結局元気なわたしは暇で暇で仕方がなくて家の掃除を始めた。普段やらないところをやろうと手を出していれば気がつけばお昼過ぎ。早めに帰ると言っていた凛がひょっとしたらそろそろ帰ってくるかもしれない。そろそろ掃除は切り上げて遅めの昼ごはんでも準備しようかと冷蔵庫に手をかけた時だった。




ピンポーン




癖で玄関に向かうと朝感じたあの香りに似た香りがする。凛かと思ったけど、近づけば近づくほどむせかえるほどの、まるで香水の瓶をぶちまけたかのような濃いものへと変わっていく。

浅くなる呼吸を抑えてわたしは扉を開いた。凛はチャイムなんて鳴らすはずがないのに、凛に扉を開けてはいけないと言われていたのに、そんなことを考える余裕はわたしにはなかった。

「り、ん…?早かっ、…」


ドアを開けた瞬間、





「よぉ」





「他の男に尻尾振んのは終わったかよ。俺のオメガ」










ーーーーーーーーーーーーーー






『運命の番?ああ、あれは嘘ですよ嘘。ベータだってお互い生理的に好きな相手とか無理な相手とかあるでしょ?それと同じです。フェロモンの香りが好みかどうか。結局アルファとオメガは発情していればお互いを求めざるをえませんからね。そもそもオメガの数が少なすぎるから、その中で好みのフェロモンをしていたら運命だと思うんでしょうね。もし仮にそれを運命というなら運命の相手は多分世界に5、6人はいるんじゃないでしょうか?

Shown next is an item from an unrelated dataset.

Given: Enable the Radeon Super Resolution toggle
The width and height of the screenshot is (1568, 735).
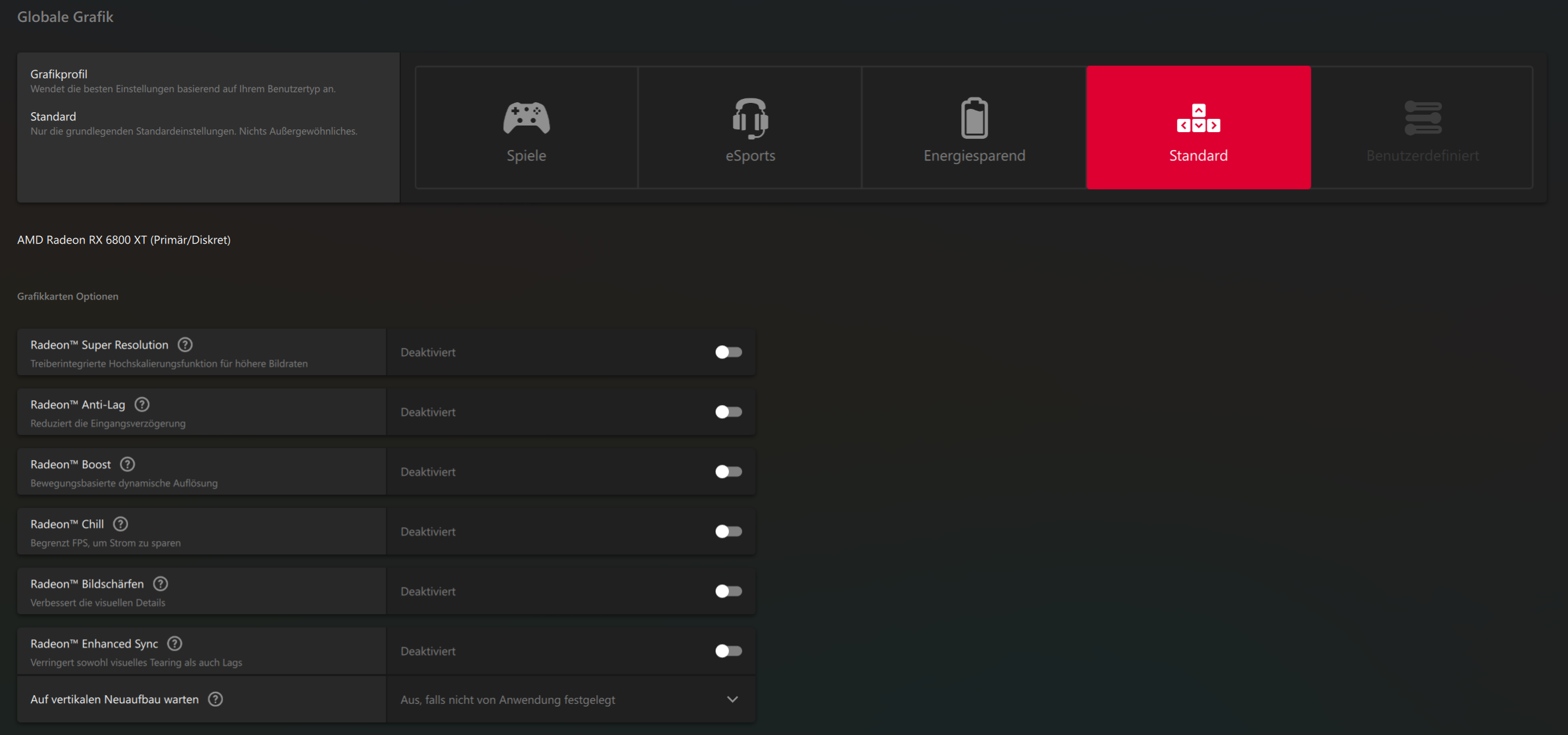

あぁ、でも。少し違うけどこんな話があります。稀に強いアルファ個体は自分のフェロモンをぶつけ続けることで相手を自分だけのオメガにすることができるそうなんです。これはおとぎ話なんかじゃなくてちゃんと科学的にも証明されてることなんですよ。でもそれにはその相手に長時間、継続的に自分のフェロモンを浴びせ続けないといけないんです。すごい執着でしょ?

そう考えると自分で運命を作り出せるアルファはやっぱりすごいし、一人の人間の人生を捻じ曲げるほどの執着には恐怖すら覚えますよね』


とあるバース性研究者のインタビュー記事より抜粋。なお、運命の番の有無に関しては未だ研究段階にあるため当記事が運命の番を否定するものではない。